May 19, 2013
  • Neil deGrasse Tyson: Dogging Pluto

    By Scott A. Rosenberg

    What could Neil deGrasse Tyson, an astrophysicist with the American Museum of Natural History and director of the Hayden Planetarium, have done to garner hate letters from countless elementary school children?

    He was the head of the committee that demoted that far-out ice ball in the outer solar system, Pluto, from its status as a planet.

    Pluto is now considered a dwarf planet (which is not considered a type of planet) and part of the Kuiper Belt, which is similar to an asteroid belt.

    Recently, Tyson took what he knew about Pluto and turned it into a new book, “The Pluto Files: The Rise and Fall of America’s Favorite Planet.”“It was cathartic,” he says, “I said, ‘I can’t be the only one in the world who knows what’s in this file.’ I felt compelled and duteous to weave it all together in a sort of firsthand account - what went on here and what role I did and did not play in the demotion of Pluto.”

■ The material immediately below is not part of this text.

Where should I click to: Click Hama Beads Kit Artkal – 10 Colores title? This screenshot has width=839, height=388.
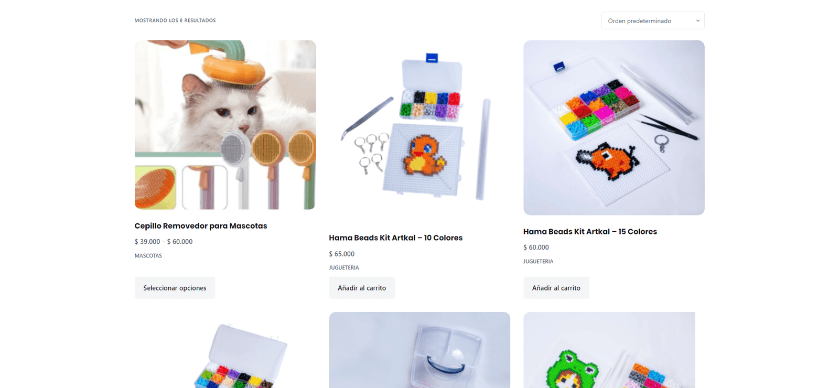pos(396,238)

    Tyson is able to create a narrative that takes people through Pluto’s story that is accessible for both science fiends as well as the layperson. The text is supplemented with numerous photos, pictures and editorial cartoons to bolster the information.

    “I wanted to make sure you could learn some real science, not only from the history of Pluto, but about Pluto as a cosmic object,” he says. “A lot of the science is fun. There are a lot of interesting stories to tell about who made the discoveries and why and what the consequences were.”

    For example, Pluto, discovered on Feb. 18, 1930, was named by an 11-year-old girl from England. In America, during the 1920s when Pluto was discovered, the was a laxative called Pluto Water, so, as Tyson points out, no American would have “named the thing Pluto because they would have been distracted by their bowels.”

    So what makes Pluto so dang popular, even more so than Tyson’s favorite, the majestic and beautifully ringed Saturn?

    “It’s got to be the dog,” Tyson says. “I have no other explanation.”

    You can pretend you don’t know whom he’s talking about, but we’ve all grown up on the yellow bloodhound hanging out with Mickey Mouse.

    “The dog has the same tenure in the hearts and minds of Americans, having been drawn the same year the cosmic object was discovered,” Tyson says. “So they’ve been with us for the same amount of time. Blame the dog.”

    SIDEBAR

    Will the Pluto controversy renew interest in space?

    Space travel used to be front-page news and schools would stop everything to allow students to watch shuttle launches on television. These days, shuttle launches go unnoticed.

    “Consider that back in the 1960s it was imagined that the future space travel would be routine,” says Neil deGrasse Tyson, director of the Hayden Planetarium. “So now it is the future and now it is sort of routine, so we shouldn’t somehow now be surprised that no one takes notice of a shuttle launch.”

    Tyson says that when the space program does something that is not routine, it will cause the populace to take notice.

    “The fact that there was so much attention given to a rather innocent scientific issue – the classification of Pluto – it alerts us of the appetite that the public has for cosmic subjects,” Tyson says.